§ **WHAT IS NEEDED**
Each line below that contains "height" should be counted; give the total alone.

§ **GIVEN ENTRIES**
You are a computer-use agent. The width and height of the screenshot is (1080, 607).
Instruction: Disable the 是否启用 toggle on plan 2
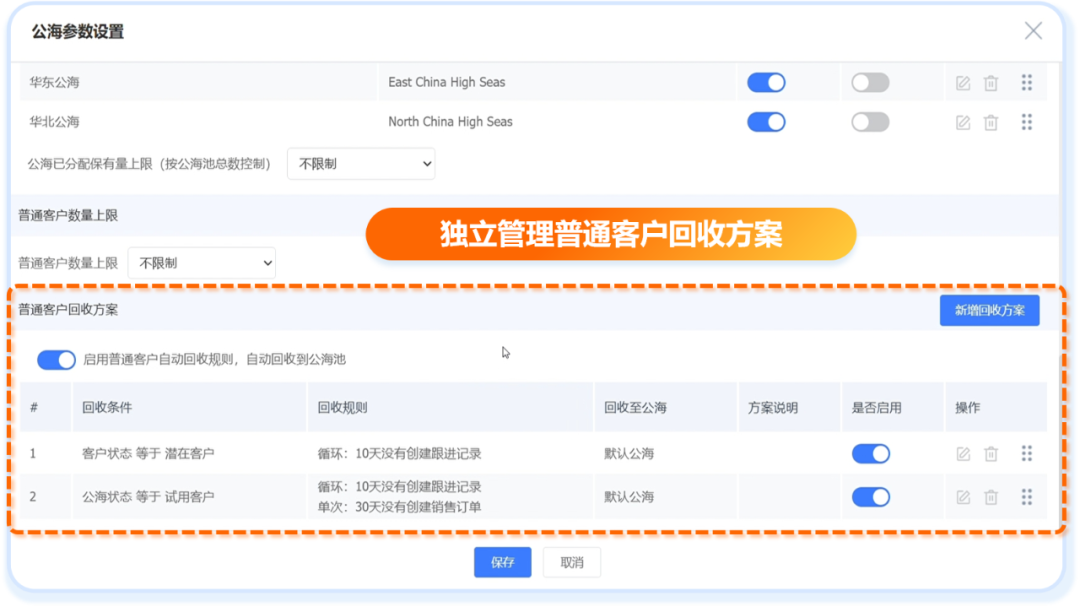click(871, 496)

--

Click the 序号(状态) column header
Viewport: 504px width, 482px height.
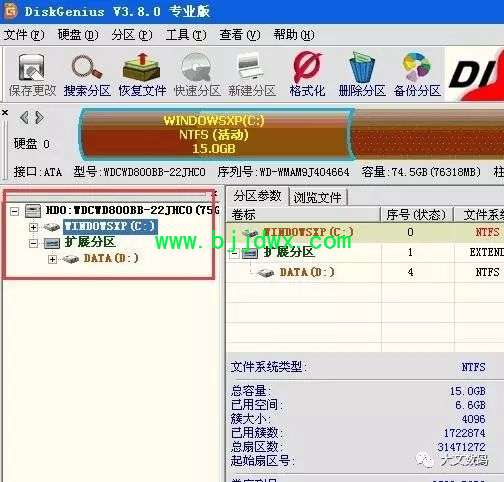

§ **RESPONSE BELOW**
2